Bu araya bir de milli maç sığdı. Maçın oynandığı tarih 20 Mart’tı. İstanbul’da oynanan maç da bir protestoya neden olabilirdi ancak Galatasaray’ın ev sahipliğinde oynanan maçta kötü pasa bile tepki veremeyecek bir kitle üretildiği için Saraçhane’de olanlar akıllara bile gelmedi.
Bugün Türkiye’de futbol halkı gerçek sorunlardan uzaklaştıran, onları sahte rekabetlerle meşgul eden bir gösteri alanı.
Krala soytarılık yapan kulüpler, sahada oynanan oyunu değil, Saraya sadakati yüceltiyor. Taraftarın ruhu törpüleniyor, futbolcunun kimliği silikleşiyor. Futbol, politik olmaktan çıkarılıp sadece eğlenceye indirgenerek sistemin sürdürülebilirliği sağlanıyor. Bu yapıda bir Metin Kurt çıkmaz, bu nedenle kitleler Atatürk fotoğrafı paylaşan futbolcuyu “muhalif” diye kodlayıp yüceltmeye teşne. O futbolcular bu kez Atatürk bile paylaşmadı. Özellikle son süreçteki gündem konularında magazin ünlülerin pasif agresif tavırlı Atatürk storysi paylaşım seanslarını gördük. Bu kadar apolitik bir tepki halini alan seansa futbolcular bu kez eşlik etmedi. “Ne sağcı ne solcu, futbolcuyuz futbolcu” koduyla yetişen, milyonların sevgilisi olan futbolcular korkuyor. Bir işaretiyle binlerce insanı tesislerinde toplayabilen, hakem hatası için federasyona yürüyüşler organize eden, milyonlarca taraftarı olmasıyla övünen kulüpler korkuyor. Peki kimden?

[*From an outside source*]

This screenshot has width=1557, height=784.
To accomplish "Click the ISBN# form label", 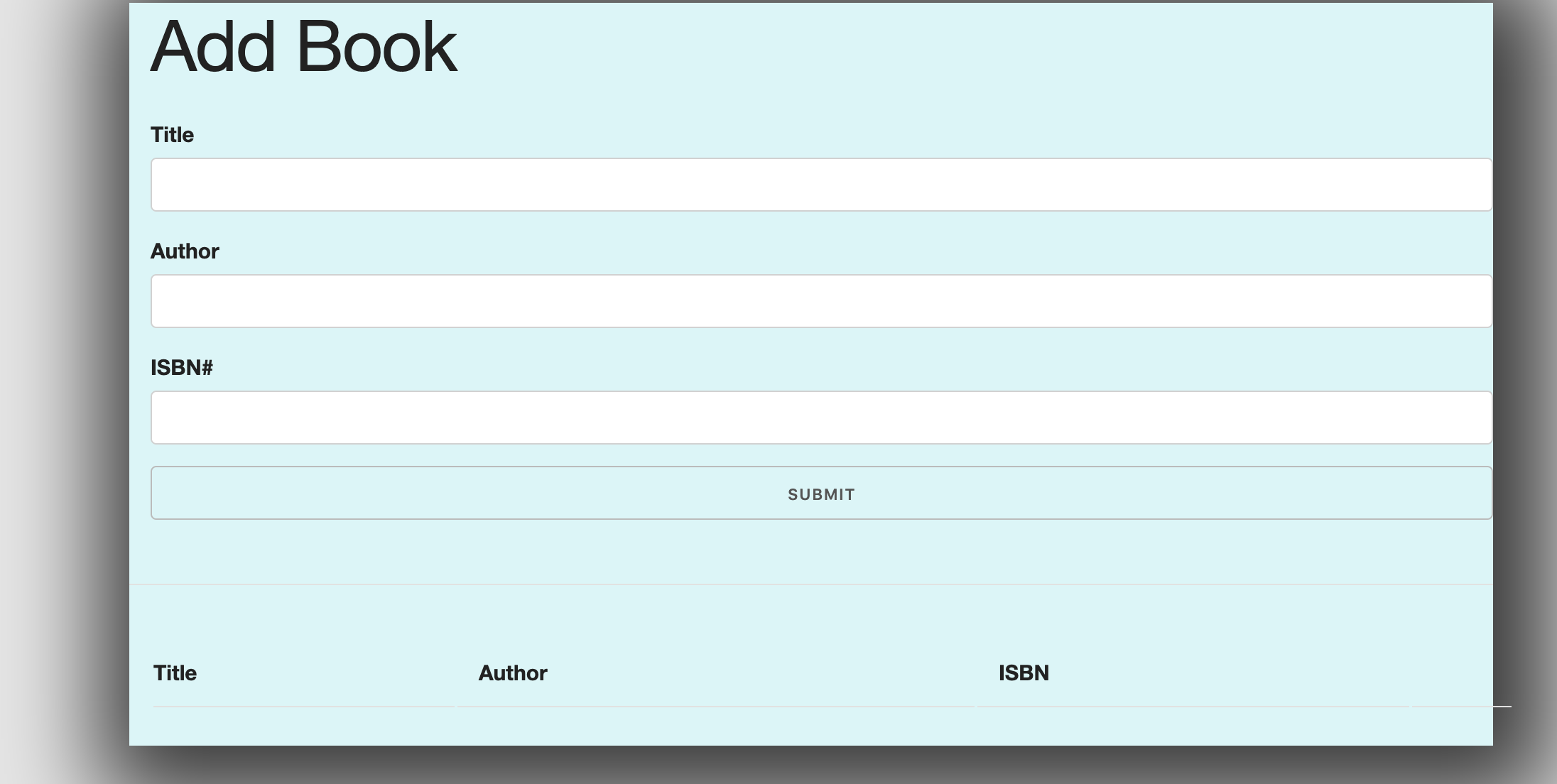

Apolitik Evren: Belediyeler Ligi
Türkiye’de futbol kulüplerinin büyük bir kısmı doğrudan devletle ilişkilidir. Belediyelerin, valiliklerin, hatta kaymakamlıkların desteğiyle kurulan ya da liglerine devam edebilen kulüpler, futbolun rekabetçi doğasına aykırı biçimde, bürokratik bir sistemin ürünü olarak varlık sürdürüyor. Bu kulüplerin pek çoğu, siyasi iktidara bağlı yerel yöneticiler tarafından fonlanıyor ya da yönlendiriliyor.
Sonuç olarak sahada mücadele eden takımlar değil, aynı sistemin farklı temsilcileri haline gelen yapılar ortaya çıkıyor. Bu durum, futbolun estetik, rekabet ve kolektif kimlik yaratma gücünü yok etmekten başka bir işe yaramıyor. Türkiye’de futbol, artık gerçeğin kendisi değil, gerçekliğin bir simülasyonudur.
Süper Lig dediğimiz şey Belediyeler Ligi, 1.Lig dediğimiz şey 2. Belediyeler Ligi.
Belediyeler tarafından fonlanan kulüpler AKP’li “iş insanı/belediye başkanları” arasında oynanan bir hobi ligini andırıyor bize. Erzurum Büyükşehir Belediyesi’nin fonladığı Erzurumspor ile Konya Büyükşehir Belediyesi’nin önemli desteğini alan Konyaspor arasındaki tek fark birinde maç izlemeye gittiğinizde cağ kebap, diğerinde maç izlemeye gittiğinizde etli ekmek yemenizdir. Hatta Erzurumlu bir esnaf bulursanız cağ kebabını Konya’da da yiyebilirsiniz.
Belediyelerin avucundaki kulüpler ses çıkaracaksa iktidar lehine ses çıkarmayı daha doğru daha yerinde buluyor. O yüzden Sivasspor bir maça normal doğum diye bir pankartla çıkıyor. Bu futbolcuların “Tutuklu Öğrenciler Serbest Kalsın” pankartı büyük hayal, normal doğum talepleri de büyük absürd olarak karşımıza dikiliyor.
Bugün geldiğimiz noktada Türkiye’de futbol, politik olarak teslim olmuş bir alandır. Tribünler susturulmuş, futbolcular apolitikleştirilmiş, kulüpler devletin uzantısına dönüştürülmüştür. Bu teslimiyet, yalnızca futbola zarar vermiyor; aynı zamanda toplumun ortak hafızasını, direniş kültürünü ve kolektif hafızasını da silikleştiriyor.
Futbol, politik olmaktan çıkarıldığında yalnızca boş bir gösteri haline gelir. Socrates’in ayak izinden yürüyenlerin cesaretine, Gezi tribünlerinin isyanına ve halkın kendi oyununun sahibi olma iradesine yeniden ihtiyaç var. Aksi halde elimizde kalan yalnızca sessiz stadyumlar, kimliksiz formalar ve unutulmuş marşlar olur.